The compliance function should understand the corporate or business unit controls over the international business generally, in addition to the necessary controls over agents. Some of the questions you might consider are the following. Is there a US based International Sales Manager who is responsible for growing the international business? What is the incentive compensation plan? How good are the segregation of duties? In other words, can the International Sales Manager unilaterally make high-risk decisions, or must a senior officer of the business unit or the corporate home office be part of the approval process? Finally, and in a point not to be forgotten or dismissed, how are all of these internal controls documented?

What about a situation in opposite to the above scenario, where your company’s primary sales channel uses a US based sales force which only travels to locations outside the US for temporary visits of generally short duration. This situation minimizes some compliance risks, retains some compliance risks, and shifts some other compliance risks. The minimized compliance risks come from the lessening on the reliance of third parties so that a company, at least in theory, would have more control over its own work force than those employed outside your company.

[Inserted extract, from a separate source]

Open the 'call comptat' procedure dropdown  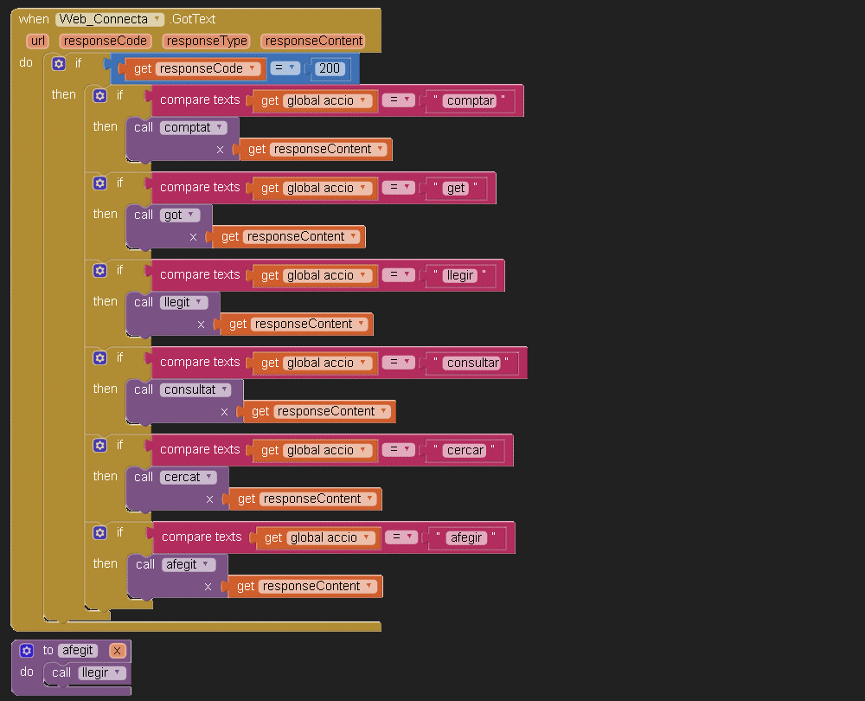220,128
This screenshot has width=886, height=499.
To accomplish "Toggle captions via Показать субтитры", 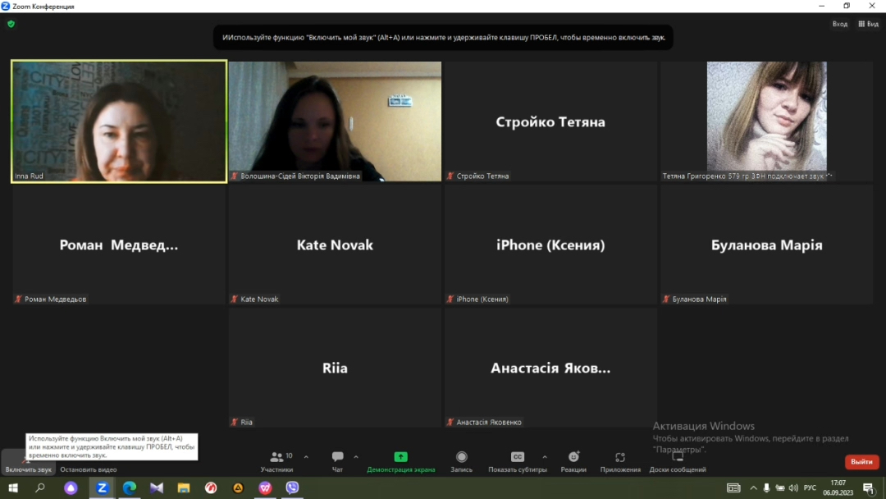I will [x=518, y=461].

The retained risks are the risks associated with gifts, entertainment, hospitality, and travel, approval of credit terms to customers, product pricing, special arrangements with customers such as providing product samples, knowing who the ultimate customer is and where the goods are ultimately shipped, and use of freight forwarders and customs agents. The shifted risks are created if there is no physical location outside the US because the accounting must be done in the US. This means that compliance risks regarding the accounting function simply shift to the US accounting department where transactions are processed and recorded and where the financial statements are prepared. 

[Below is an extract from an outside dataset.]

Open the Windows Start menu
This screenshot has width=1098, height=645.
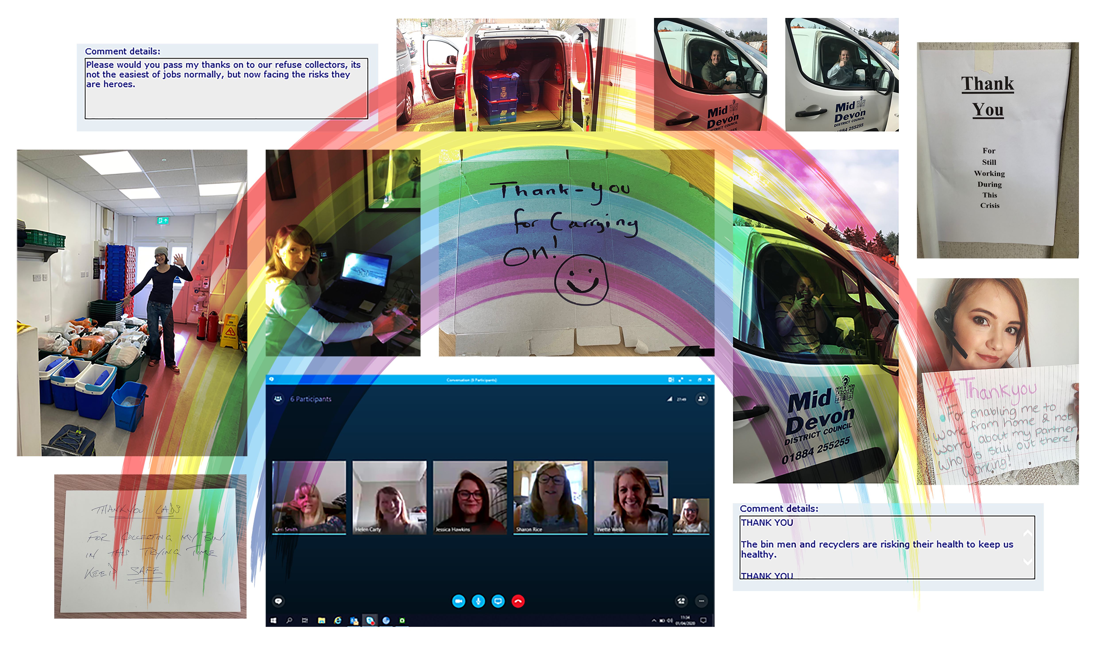[x=274, y=621]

These identified risks need to be subject to appropriate internal controls because it is well established that the issuance of a Code of Conduct and/or compliance policy and training of said policy’s requirements is a good practice, but it does not provide reasonable assurance that employees will comply with the policies. What is needed are written procedures and work instructions, in the native language of the respective employees, that defines exactly what the procedures to be performed are and how they will be evidenced. As difficult as it is for US employees to translate, by themselves, what it means to comply with policies, it may be significantly more difficult for employees outside the US, not only due to language but also due to traditional local business practices, cultures and customs.

You can also utilize the COSO 2013 Internal Controls Framework, which created a more formal structure to design or assess the effectiveness of internal control within the five COSO components. A companion document, Internal Control over External Financial Reporting: A Compendium of Approaches and Examples, catalogued possible approaches and examples in the context of internal control over financial reporting, and could be useful for companies complying with compliance internal controls under the FCPA. COSO has also published an additional companion document, Illustrative Tools for Assessing Effectiveness of a System of Internal Controlwhich provides templates that may be used to support an assessment of internal control and includes various scenarios which illustrate several practical examples of how the templates may be used.

Finally, consider a business unit in a geographic area such as the Far East where there is a significant amount of deference to supervisors in the local culture; such that, even if an employee saw inappropriate behavior it would not be expected that the employee would make any report or comment. Such situations can have huge impact on your internal controls environment.

Three Key Takeaways

  1. Third party risks are still your highest risks under the FCPA so use your internal controls appropriately to help prevent this risk from becoming a violation.
  2. Use mapping and a gap analysis to collate risks to existing controls.
  3. Always consider the regional and geographic variances.